Reading text
..............................
Design: Retrospective chart review.

Setting: Biomedical research referral center.

Patients: Fifty-two consecutive patients with advanced lymphoma or carcinoma enrolled in phase I trials of high-dose ifosfamide as part of combination chemotherapy with autologous bone marrow transplantation.

Interventions: Patients were given escalating doses (10 to 18 g/m2) of ifosfamide in combination with carboplatin and etoposide or with lomustine and vinblastine.

Measurements: The chart review focused on clinical, radiographic, or electrocardiographic evidence of cardiovascular dysfunction. Data from invasive hemodynamic monitoring, radionuclide cineangiography, and echocardiography were also reviewed.

Results: Nine of the patients treated with ifosfamide developed congestive heart failure (17%; 95% CI, 8% to 30%). Eight of these patients, experiencing dyspnea, tachycardia, weight gain, and signs of pulmonary edema, required admission to an intensive care unit. Left ventricular contractility was found to be depressed when evaluated by radionuclide cineangiography, echocardiography, or both. Most patients responded to diuretic, vasodilator, and inotropic therapies. Two patients developed malignant ventricular arrhythmias. One patient died of intractable cardiogenic shock. Five patients died of multiorgan failure, despite showing improvement in left ventricular ejection fraction. Three patients survived and regained baseline left ventricular ejection fraction.

Conclusions: High-dose ifosfamide is associated with severe but usually reversible myocardial depression and malignant arrhythmias.
..............................
The data
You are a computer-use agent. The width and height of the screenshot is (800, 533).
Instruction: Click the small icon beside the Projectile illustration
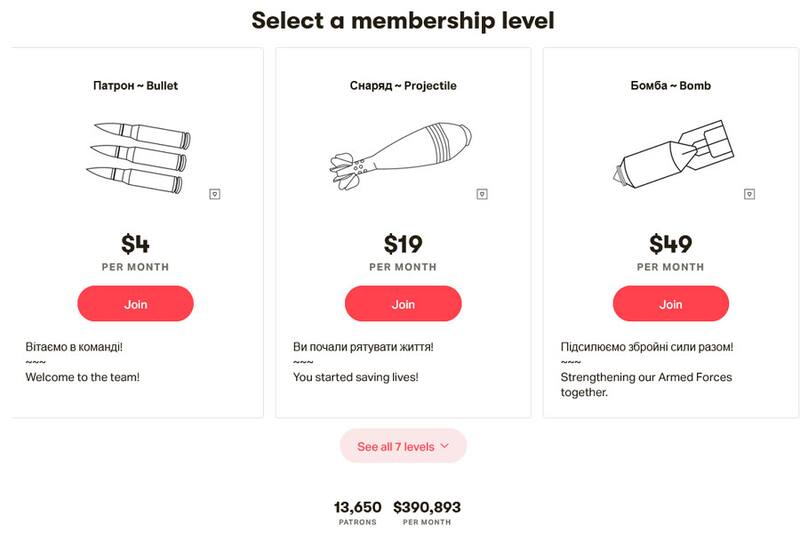[x=482, y=192]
..............................
Instructions
1. In one to three sentences, explain why the patients in the ifosfamide study summary were receiving high-dose ifosfamide.
2. Write out the passage of the ifosfamide study summary from "Interventions: Patients were" up to and including "lomustine and vinblastine.".

Responses to the exercise
1. The patients had advanced lymphoma or carcinoma and were enrolled in phase I trials of high-dose ifosfamide. The drug was given as part of combination chemotherapy with autologous bone marrow transplantation, together with carboplatin and etoposide or with lomustine and vinblastine.

2.
Interventions: Patients were given escalating doses (10 to 18 g/m2) of ifosfamide in combination with carboplatin and etoposide or with lomustine and vinblastine.